The authors of the multi-domain battle concept have called for “innovative” thinking to adapt to the near-peer threat. Nowhere is that needed more than with Army AMD, which has been deprioritized far too long. Usually conversations about evolving the AMD force focus on the capability and capacity of interceptors, but this would be insufficient even in a better budget environment. Transforming the force will require much more.

Given the current operational environment and the aspirations of multi-domain battle, the Army is pursuing some much-needed solutions, which it might consider expanding with new operational and material concepts, here collectively described as “distributed defense.” These include:

  • Network centrism. The foundation of all improvement lies with the continued and expanded implementation of more network-centric integration, which is largely already underway. Networked integration would improve the efficiency of interceptor usage, reduce wastage, increase the defended area and reduce the risk of fratricide. The current Integrated Air and Missile Defense Battle Command System, or IBCS, program promises much of this by 2022, but other work can also be done, including in the nearer term.
  • Element dispersal. Increased networking will permit increased dispersal of the many sensor, shooter and C2 elements that support AMD — in effect redefining today’s firing unit. Some prospects for increased dispersal of command and control suites could be implemented even prior to IBCS, as suggested by previous the previous commander of the Army’s Space and Missile Defense Command, Lt. Gen. David Mann.
  • Mixed loads. Another way to boost flexibility is to mix and match interceptors within a single firing unit and even within a single launcher. While Patriot launchers have some flexibility, more could be done across the AMD force. Like the Navy’s vertical launching system, or VLS, tubes and the Army’s Multi-Mission Launcher, further mixing and matching might be possible between THAAD, Patriot and standard missiles, creating a kind of layered defense in a box.
  • Offense-defense launchers. The direct integration of AMD with offensive fires might be a further way to defeat threats, rather than simply defend against them. One way would be to emplace counter-battery fire like the Army Tactical Missile System, or ATACMS, alongside interceptors, similar to the Aegis VLS with interceptors and strike missiles side by side in tubes. Further flexibility might be pursued by packing multi-domain and multimission capability into a single missile, as has recently been done with the Evolved Seasparrow Missile, ATACMS and Standard Missile-6.
  • Containerized launchers. Another way to boost AMD survivability is with the time-honored principles of passive defense — camouflage, concealment and deception. Instead of being located on truck-pulled trailers, some launchers might be put into nondescript cargo containers to support a giant shell game. Some containers would be full, but most would be empty, complicating an adversary’s planning. This and other passive defense measures might be particularly useful for defending certain fixed sites such as airfields, freeing up mobile units for other missions.

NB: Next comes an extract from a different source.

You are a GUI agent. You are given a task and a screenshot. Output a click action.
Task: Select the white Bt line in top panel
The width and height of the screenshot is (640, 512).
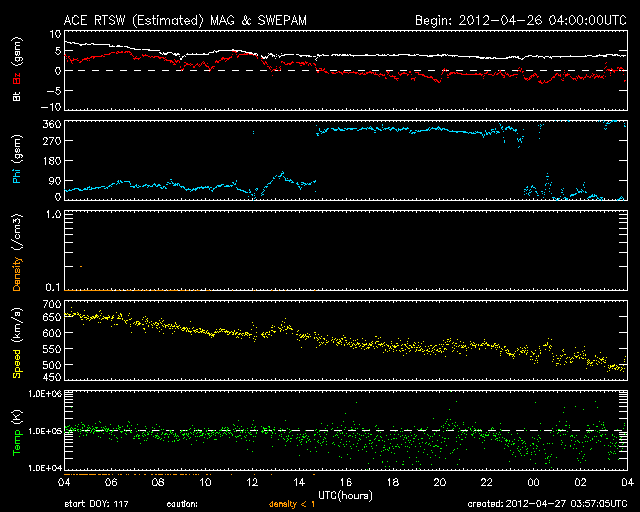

These and other operational concepts are just the beginning. By implementing and building upon better networking, and by adapting principles of dispersal like distributed lethality, a more distributed approach to AMD would reinvigorate old concepts, spark a few new ones, improve resilience and move closer to the ever-elusive vision of integrated air and missile defense.

Thomas Karako is a senior fellow and director of the Missile Defense Project at the Center for Strategic and International Studies.